The download itself is a ZIP archive of fixed-schema CSV files rather than a single table. Pilots and non-pilots are split into separate files, and within each group a “basic” file carries one row per airman (the identity and medical fields) while a “certificate” file carries one row per certificate, because a single airman routinely holds several certificates at once. A working commercial pilot might appear in the certificate file three times — once as a commercial pilot, once as a flight instructor, once as a ground instructor — all joined back to a single row in the basic file by the shared unique identifier. Any analysis has to decide deliberately whether it is counting airmen or counting certificates, because the two numbers are very different.

Certificate types and the pilot pipeline

The certificates in the database fall into two broad families: the pilot certificates that authorize a person to fly, and the non-pilot certificates that authorize the supporting functions. The pilot certificates form a ladder, and understanding that ladder is the key to reading the dataset, because the same airman climbs it over a career and the database records each rung as a distinct level on the certificate.

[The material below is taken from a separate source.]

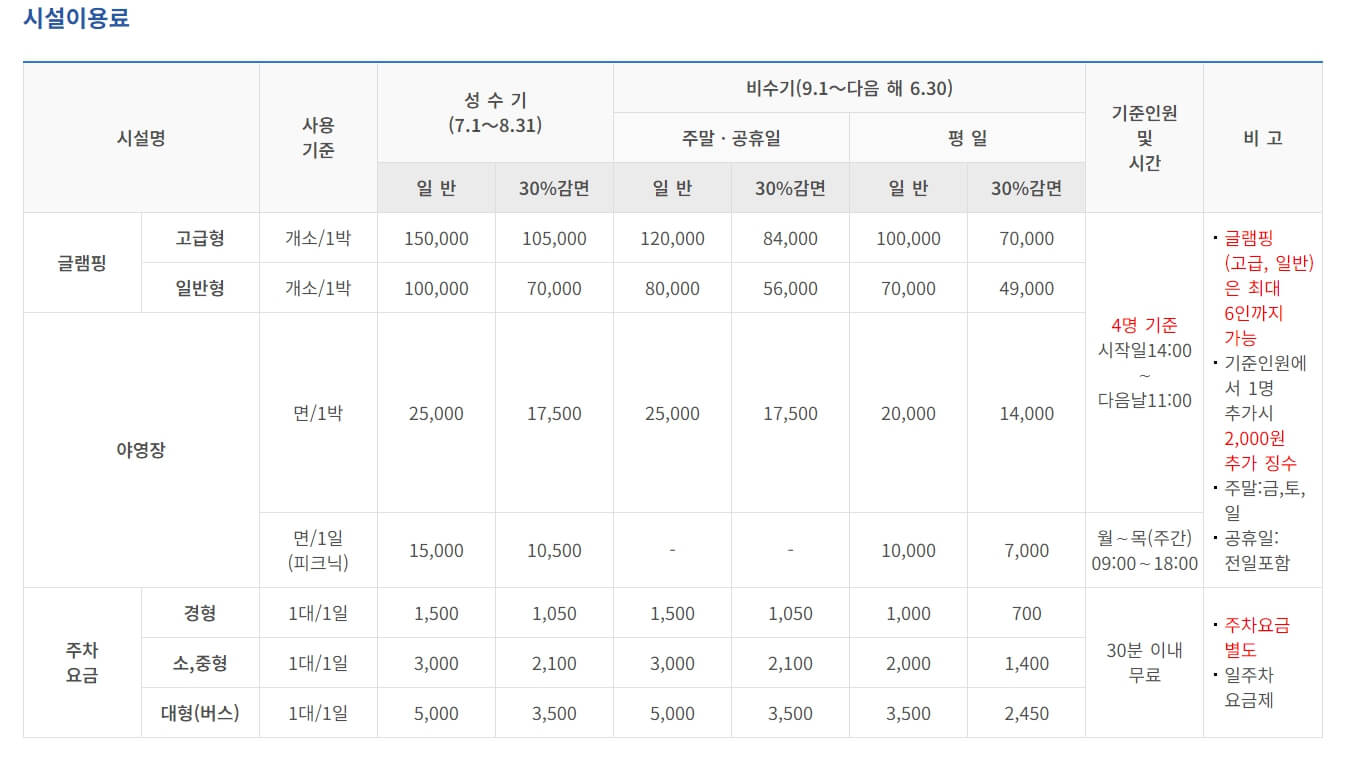Select the 야영장 row label
The width and height of the screenshot is (1347, 762).
tap(140, 450)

At the bottom is the Student Pilot certificate. Since a 2016 rule change it no longer expires and is issued separately from the medical certificate, which changed the population dynamics of the file. A student pilot may fly solo under an instructor's endorsement but may not carry passengers. The student certificate is the front door to aviation, and the count of active students is the leading indicator of how many new pilots are entering the system.

Above the student sit the certificates that confer real privileges. The Sport Pilot and Recreational Pilot certificates are limited grades — sport pilot in particular was created in 2004 to lower the barrier to entry, permitting flight in light-sport aircraft without a traditional medical certificate — and both are far less common than the certificate most people picture, the Private Pilot. The private pilot certificate is the workhorse of general aviation: it allows carrying passengers and flying for personal and business travel, but not for hire. The great majority of certificated pilots in the country hold a private certificate as their highest grade and never fly professionally.

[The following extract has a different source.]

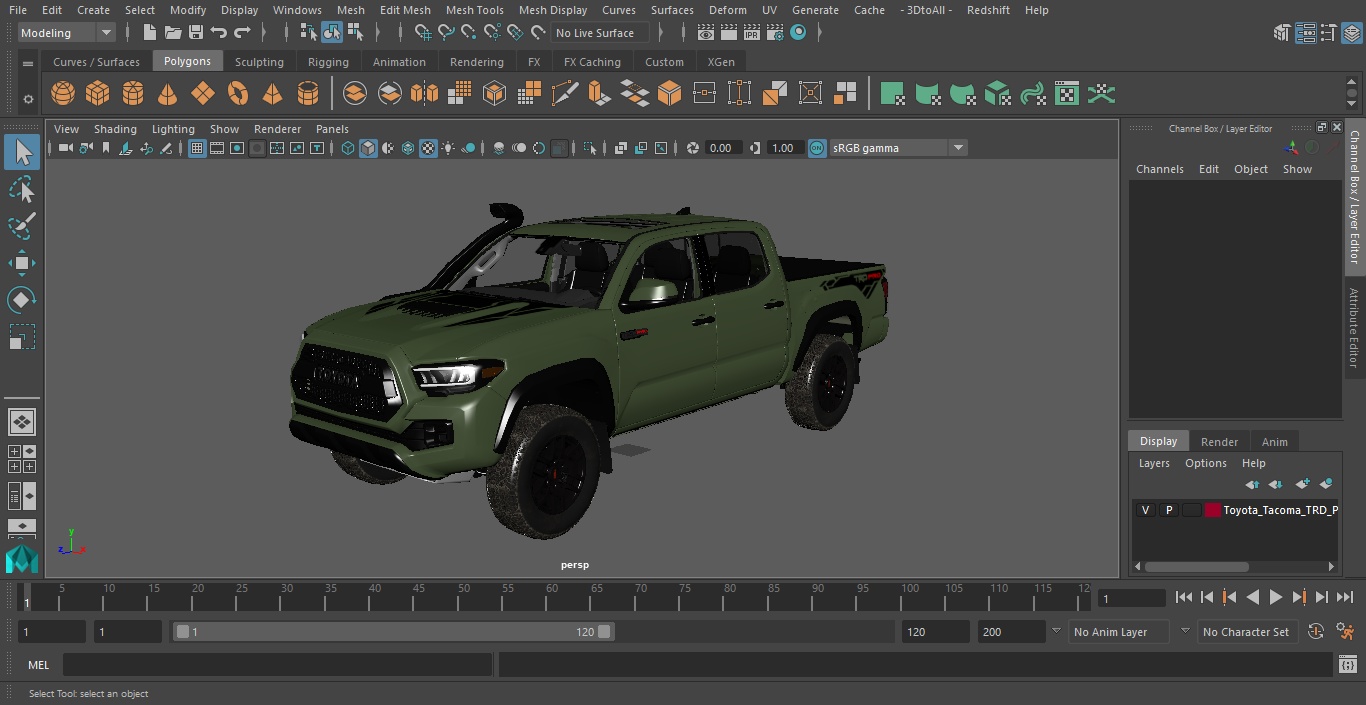
Task: Toggle playback P box on Toyota layer
Action: 1168,510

The professional grades sit above the private. The Commercial Pilot certificate permits a pilot to be paid to fly — banner towing, aerial survey, charter, agricultural application, flight instruction for compensation. At the top of the ladder is the Airline Transport Pilot (ATP), the highest certificate the FAA issues and the one required to act as a captain (and, since the 2013 rule that followed the Colgan Air 3407 crash, generally as a first officer too) in scheduled airline service. The ATP carries demanding minimums — most prominently 1,500 hours of flight time — and the share of all pilots who hold it is a meaningful proxy for the depth of the professional and airline pipeline. The full progression a career pilot follows is Student to Private to Commercial to ATP, and because the database records the level on each certificate, you can read the entire pipeline directly out of the file by tabulating levels.

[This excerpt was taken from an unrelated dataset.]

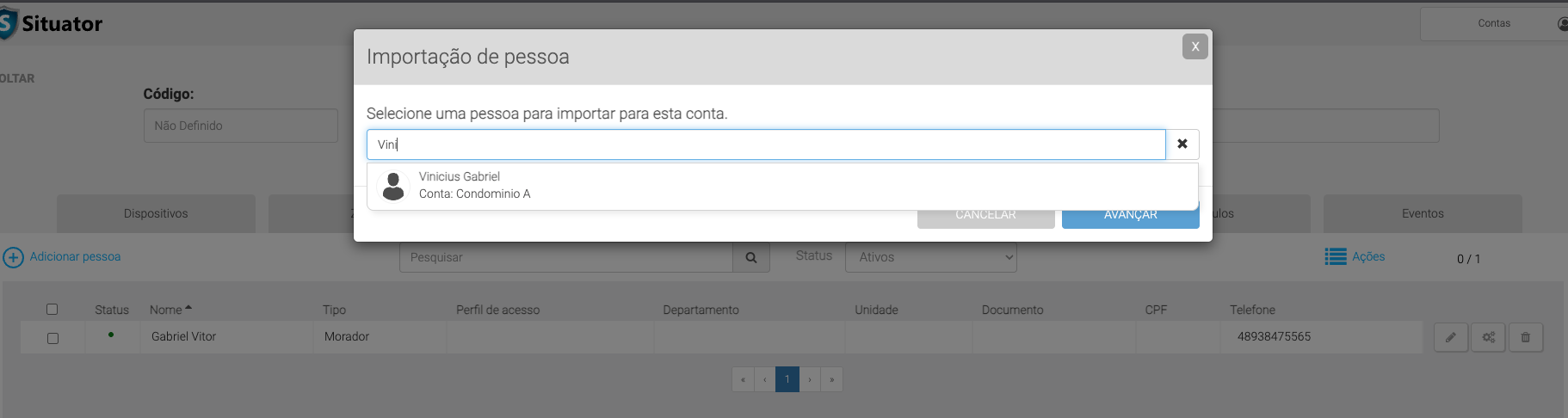The width and height of the screenshot is (1568, 418).
Task: Delete Gabriel Vitor using the trash icon
Action: pyautogui.click(x=1525, y=337)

The non-pilot certificates are just as important to aviation safety even though they never touch the controls in flight. The largest non-pilot group is the Mechanic, certificated with Airframe and/or Powerplant ratings — the combination universally called an A&P. An A&P mechanic is legally empowered to perform and approve maintenance on civil aircraft, and the count of certificated mechanics is a direct measure of the aviation-maintenance workforce that the airlines and repair stations draw from. Alongside mechanics the database holds Repairmen (certificated for specific tasks at a specific facility), Flight and Ground Instructors (who train and endorse other airmen), Dispatchers (who share legal operational control of airline flights with the captain), Flight Engineers (a fading certificate from the era of three-person cockpits), and Parachute Riggers (certificated to pack and maintain emergency and sport parachutes). Each is a distinct certificate type code in the file, which is what lets the dataset double as a census of these specialized workforces.

Ratings and type ratings

A certificate says what a person is authorized to do; a rating refines it to say on what they may do it. Ratings are recorded against each certificate, and they are where the database stops being a simple roster and becomes a detailed picture of what each airman can actually fly.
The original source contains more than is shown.